» **WRITTEN INSTRUCTION**
Report every row below that contains the string "plus", copying each such row in full. Case counts.

(Element and text location data)
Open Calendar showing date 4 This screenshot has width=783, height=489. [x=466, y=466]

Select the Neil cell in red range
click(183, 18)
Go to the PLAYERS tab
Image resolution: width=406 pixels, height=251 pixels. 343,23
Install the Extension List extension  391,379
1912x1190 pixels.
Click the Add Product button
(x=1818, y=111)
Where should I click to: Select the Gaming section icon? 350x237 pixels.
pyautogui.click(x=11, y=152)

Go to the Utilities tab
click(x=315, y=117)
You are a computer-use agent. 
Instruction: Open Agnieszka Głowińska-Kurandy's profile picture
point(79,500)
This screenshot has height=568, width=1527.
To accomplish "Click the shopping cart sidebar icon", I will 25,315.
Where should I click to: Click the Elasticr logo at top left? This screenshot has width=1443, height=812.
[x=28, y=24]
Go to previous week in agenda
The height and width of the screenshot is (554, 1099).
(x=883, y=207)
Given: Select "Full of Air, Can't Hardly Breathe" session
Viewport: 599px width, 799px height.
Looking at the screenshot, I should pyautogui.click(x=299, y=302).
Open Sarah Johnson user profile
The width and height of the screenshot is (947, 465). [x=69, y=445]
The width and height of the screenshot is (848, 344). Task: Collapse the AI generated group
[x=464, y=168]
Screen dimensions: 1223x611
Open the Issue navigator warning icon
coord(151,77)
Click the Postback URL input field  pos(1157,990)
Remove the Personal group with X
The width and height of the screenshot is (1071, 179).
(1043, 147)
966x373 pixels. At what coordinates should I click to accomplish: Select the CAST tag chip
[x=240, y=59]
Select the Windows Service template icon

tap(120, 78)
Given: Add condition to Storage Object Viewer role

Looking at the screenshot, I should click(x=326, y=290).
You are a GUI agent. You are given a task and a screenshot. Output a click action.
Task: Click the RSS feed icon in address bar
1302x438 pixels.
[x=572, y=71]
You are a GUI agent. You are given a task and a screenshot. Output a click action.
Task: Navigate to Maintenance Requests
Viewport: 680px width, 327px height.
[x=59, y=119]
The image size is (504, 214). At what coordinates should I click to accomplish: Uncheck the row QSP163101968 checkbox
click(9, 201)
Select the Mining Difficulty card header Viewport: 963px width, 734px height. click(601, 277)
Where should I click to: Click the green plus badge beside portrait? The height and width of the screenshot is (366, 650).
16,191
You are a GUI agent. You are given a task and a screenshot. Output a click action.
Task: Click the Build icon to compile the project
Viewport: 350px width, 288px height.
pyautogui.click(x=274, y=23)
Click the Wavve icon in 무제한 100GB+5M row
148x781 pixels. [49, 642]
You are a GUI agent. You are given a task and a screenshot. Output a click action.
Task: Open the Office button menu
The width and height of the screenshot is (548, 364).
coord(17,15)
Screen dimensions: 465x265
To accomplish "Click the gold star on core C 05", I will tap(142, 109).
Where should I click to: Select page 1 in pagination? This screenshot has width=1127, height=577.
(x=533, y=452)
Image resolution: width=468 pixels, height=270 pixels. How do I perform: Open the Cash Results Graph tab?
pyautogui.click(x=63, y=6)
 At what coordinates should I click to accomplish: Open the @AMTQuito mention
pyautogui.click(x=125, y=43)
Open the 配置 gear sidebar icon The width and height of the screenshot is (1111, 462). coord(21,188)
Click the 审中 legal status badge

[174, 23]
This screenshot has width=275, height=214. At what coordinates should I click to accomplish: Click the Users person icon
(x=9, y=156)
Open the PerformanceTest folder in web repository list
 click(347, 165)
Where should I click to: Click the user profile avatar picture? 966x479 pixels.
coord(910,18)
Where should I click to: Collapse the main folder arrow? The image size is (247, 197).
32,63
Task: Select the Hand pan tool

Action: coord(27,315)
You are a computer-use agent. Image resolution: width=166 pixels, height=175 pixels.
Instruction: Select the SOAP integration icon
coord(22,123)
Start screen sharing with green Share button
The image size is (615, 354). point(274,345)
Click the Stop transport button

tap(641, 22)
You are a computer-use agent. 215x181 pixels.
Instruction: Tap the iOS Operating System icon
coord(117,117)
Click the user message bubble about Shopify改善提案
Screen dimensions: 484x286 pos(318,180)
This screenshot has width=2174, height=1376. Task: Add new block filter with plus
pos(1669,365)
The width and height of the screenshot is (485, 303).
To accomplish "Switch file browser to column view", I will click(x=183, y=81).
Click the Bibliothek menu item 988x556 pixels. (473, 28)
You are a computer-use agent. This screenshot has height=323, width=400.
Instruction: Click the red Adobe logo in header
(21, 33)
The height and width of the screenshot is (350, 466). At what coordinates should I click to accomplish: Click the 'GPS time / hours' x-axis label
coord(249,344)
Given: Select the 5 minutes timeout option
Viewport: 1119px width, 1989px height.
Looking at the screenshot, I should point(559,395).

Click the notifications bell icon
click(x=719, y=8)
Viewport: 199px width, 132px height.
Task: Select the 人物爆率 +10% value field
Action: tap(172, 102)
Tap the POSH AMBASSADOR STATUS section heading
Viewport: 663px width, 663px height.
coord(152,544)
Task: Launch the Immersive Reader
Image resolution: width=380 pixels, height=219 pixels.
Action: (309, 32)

» **COMPLETE OUTPUT**
Where should I click to: Click the green plus badge beside portrait? The height and width of the screenshot is (366, 650).
This screenshot has width=2174, height=1376. Task: Add new block filter with plus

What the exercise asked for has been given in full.